HYdrogène

Mikel Leturia

Autonomie réduite, lenteur de recharge... Les batteries restent le talon d'Achille des véhicules électriques. L'alternative ? Une pile à combustible produisant de l'électricité à bord, à partir d'hydrogène et de l'oxygène de l'air, sans émettre ni polluants ni CO2. Las, pour pouvoir embarquer suffisamment d'hydrogène en phase gazeuse dans le véhicule sans que le réservoir soit trop encombrant, il faut le comprimer fortement, ce qui peut poser des problèmes de sécurité. Un risque qui concerne aussi le stockage de ce gaz dans les stations-services. Sans compter le coût du déploiement de pompes à hydrogène sur tout le territoire.

La société Aaqius a conçu une technologie supprimant ces barrières, Stor-H, et, pour en accélérer le développement, a lancé une thèse Cifre avec le laboratoire transformations intégrées de la matière renouvelable (TIMR) de l'UTC. Le principe : stocker le gaz en phase solide dans une sorte d'éponge à hydrogène - une matrice complexe multimatériau. "C'est un moyen de le conditionner sous une pression beaucoup plus faible - donc sans risque - et dans un volume réduit, explique Mikel Leturia, chercheur à TIMR. Pour l'instant, l'objectif est d'atteindre 90 km d'autonomie sur un scooter électrique, avec des cartouches d'hydrogène de moins de 10 cm de diamètre et environ 20 cm de haut. Mais le concept est transposable à de multiples applications - deux, trois ou quatre-roues." Autre atout, les cartouches Stor-H n'exigeraient pas d'infrastructure de distribution spécifique : elles pourraient être vendues en supermarché, en ligne, via des distributeurs automatiques...
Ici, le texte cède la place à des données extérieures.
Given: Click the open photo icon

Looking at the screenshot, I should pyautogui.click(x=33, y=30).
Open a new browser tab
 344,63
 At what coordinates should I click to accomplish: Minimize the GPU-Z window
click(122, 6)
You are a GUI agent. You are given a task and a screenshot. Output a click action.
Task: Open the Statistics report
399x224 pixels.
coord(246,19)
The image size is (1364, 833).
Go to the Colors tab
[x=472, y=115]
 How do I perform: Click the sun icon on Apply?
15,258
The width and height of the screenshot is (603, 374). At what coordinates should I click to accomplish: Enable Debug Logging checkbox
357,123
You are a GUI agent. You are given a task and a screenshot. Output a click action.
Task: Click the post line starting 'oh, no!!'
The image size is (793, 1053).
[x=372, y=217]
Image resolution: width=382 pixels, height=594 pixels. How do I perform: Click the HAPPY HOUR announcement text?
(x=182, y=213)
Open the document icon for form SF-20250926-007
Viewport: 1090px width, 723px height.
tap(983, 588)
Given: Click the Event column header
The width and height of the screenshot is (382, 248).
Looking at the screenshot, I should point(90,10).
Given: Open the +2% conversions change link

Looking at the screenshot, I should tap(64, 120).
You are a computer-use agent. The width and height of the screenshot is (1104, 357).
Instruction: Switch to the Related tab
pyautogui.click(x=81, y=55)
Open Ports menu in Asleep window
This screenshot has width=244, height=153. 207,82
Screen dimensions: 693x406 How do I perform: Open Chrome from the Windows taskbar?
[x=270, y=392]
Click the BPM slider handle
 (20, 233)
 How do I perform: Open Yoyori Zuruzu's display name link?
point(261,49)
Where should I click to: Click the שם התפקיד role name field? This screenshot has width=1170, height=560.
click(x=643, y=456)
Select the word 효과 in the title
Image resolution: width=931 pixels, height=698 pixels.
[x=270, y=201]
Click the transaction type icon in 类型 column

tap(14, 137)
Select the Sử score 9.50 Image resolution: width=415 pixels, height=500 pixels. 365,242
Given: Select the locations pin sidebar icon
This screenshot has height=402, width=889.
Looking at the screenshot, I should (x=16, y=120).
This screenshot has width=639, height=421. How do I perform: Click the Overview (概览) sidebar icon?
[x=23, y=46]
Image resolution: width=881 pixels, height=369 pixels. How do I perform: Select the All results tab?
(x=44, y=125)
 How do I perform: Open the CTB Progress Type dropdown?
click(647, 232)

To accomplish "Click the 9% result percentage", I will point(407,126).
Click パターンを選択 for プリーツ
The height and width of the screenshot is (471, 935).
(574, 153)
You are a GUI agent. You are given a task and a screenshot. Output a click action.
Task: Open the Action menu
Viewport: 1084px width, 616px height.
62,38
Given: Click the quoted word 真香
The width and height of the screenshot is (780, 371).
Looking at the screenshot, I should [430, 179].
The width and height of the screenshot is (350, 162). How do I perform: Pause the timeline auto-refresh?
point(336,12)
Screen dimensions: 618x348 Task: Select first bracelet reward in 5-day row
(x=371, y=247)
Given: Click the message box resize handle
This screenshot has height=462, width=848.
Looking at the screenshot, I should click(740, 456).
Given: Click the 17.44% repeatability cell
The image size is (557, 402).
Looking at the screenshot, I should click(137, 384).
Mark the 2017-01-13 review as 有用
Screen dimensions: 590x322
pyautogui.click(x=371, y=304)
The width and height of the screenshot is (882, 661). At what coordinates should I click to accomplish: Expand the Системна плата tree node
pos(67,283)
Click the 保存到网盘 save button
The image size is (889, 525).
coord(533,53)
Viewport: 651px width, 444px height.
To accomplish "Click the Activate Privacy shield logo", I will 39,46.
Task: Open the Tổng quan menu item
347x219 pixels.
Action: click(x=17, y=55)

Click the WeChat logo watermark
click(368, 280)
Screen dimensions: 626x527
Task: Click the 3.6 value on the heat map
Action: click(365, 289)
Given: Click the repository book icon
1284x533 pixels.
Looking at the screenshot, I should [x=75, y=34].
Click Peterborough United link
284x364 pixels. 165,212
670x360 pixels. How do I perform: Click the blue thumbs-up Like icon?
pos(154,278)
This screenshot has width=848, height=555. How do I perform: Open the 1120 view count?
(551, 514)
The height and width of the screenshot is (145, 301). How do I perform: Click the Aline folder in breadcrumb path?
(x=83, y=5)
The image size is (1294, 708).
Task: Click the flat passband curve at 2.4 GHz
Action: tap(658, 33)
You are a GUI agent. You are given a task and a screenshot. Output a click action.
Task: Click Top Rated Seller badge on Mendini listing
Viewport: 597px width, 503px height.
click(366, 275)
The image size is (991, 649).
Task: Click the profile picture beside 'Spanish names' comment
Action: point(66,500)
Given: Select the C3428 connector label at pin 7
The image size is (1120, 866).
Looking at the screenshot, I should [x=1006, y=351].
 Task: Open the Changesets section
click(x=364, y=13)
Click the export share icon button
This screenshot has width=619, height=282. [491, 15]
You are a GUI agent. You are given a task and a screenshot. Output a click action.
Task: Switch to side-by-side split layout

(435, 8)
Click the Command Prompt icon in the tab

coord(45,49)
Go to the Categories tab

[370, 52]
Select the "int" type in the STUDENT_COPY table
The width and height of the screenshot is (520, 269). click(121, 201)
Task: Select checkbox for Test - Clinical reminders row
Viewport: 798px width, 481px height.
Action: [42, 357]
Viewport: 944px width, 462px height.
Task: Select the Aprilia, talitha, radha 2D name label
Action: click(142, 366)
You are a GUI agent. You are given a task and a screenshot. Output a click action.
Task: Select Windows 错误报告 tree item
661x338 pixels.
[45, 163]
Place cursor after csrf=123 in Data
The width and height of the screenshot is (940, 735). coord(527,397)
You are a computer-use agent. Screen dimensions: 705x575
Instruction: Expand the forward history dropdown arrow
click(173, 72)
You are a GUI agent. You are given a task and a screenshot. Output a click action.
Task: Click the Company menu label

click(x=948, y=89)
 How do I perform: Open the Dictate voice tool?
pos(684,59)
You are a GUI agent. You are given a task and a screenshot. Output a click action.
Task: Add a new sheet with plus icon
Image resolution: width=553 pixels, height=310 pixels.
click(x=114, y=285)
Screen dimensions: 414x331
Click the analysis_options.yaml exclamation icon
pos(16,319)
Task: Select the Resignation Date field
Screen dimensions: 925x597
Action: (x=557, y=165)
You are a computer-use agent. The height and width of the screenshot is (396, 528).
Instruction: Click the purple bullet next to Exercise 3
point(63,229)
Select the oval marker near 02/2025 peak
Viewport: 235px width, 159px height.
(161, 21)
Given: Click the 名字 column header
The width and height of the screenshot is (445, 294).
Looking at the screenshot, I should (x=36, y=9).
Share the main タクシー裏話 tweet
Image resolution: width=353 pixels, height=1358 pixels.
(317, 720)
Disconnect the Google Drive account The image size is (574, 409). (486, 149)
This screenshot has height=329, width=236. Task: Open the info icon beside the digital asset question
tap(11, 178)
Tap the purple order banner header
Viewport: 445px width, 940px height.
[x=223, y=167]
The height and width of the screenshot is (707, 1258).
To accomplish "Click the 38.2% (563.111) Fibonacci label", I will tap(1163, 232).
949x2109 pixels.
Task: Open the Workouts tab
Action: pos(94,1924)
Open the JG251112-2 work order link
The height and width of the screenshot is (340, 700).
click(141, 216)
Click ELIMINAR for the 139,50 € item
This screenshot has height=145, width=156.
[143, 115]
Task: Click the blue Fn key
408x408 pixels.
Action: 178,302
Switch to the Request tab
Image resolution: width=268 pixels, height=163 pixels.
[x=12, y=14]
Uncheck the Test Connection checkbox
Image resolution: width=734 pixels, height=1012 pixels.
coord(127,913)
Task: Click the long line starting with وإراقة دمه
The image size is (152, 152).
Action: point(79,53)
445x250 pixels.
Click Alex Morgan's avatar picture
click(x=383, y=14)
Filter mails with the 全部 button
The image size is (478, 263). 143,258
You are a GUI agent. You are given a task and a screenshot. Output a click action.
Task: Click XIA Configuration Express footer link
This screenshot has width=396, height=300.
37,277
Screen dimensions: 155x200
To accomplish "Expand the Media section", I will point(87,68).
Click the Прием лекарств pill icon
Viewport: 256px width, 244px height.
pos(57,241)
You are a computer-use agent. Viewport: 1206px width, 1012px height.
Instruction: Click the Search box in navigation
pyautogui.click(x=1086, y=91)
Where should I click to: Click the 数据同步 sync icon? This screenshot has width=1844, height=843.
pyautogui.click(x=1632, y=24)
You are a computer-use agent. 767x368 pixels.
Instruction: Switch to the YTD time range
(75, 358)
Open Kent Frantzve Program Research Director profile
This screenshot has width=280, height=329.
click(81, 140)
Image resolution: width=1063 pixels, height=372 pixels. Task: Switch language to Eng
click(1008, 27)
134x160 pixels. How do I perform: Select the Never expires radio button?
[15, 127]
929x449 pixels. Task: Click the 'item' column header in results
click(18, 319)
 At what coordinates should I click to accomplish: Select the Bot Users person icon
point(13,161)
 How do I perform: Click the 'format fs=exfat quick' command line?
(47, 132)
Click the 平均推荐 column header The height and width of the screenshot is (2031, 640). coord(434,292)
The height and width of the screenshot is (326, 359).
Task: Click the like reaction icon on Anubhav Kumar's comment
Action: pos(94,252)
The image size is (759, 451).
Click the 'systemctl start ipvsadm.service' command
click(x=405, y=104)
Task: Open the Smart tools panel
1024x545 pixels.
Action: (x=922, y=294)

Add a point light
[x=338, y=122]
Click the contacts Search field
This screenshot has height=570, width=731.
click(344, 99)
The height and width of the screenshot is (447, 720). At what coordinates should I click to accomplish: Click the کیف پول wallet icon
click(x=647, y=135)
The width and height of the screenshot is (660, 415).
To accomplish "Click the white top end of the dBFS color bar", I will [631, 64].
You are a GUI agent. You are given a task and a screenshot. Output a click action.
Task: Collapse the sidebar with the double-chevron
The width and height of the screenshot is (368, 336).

"Ces cartouches ne sont autres qu'un miniréacteur chimique capable d'absorber et désorber de l'hydrogène, souligne Mikel Leturia. Les recherches menées avec Aaqius visent à optimiser ce dispositif. Elles comportent un volet expérimental destiné à recueillir trois types de données. D'abord, sur la mise en forme de la matrice multimatériau : jusqu'à quel point la compacter pour absorber le plus possible de gaz sans problème pour le relarguer ? Ensuite, sur les aspects thermodynamiques : combien le solide absorbe-t-il et décharge-t-il d'hydrogène selon les conditions de température et de pression ? Enfin, sur les aspects cinétiques : comment évolue la vitesse d'absorption et de désorption selon la pression ? A partir de ces données, nous modéliserons le fonctionnement du réacteur pour le simuler." Objectif : obtenir une cartouche compacte, stockant un maximum d'hydrogène, se chargeant rapidement et se déchargeant assez vite pour alimenter correctement la pile à combustible.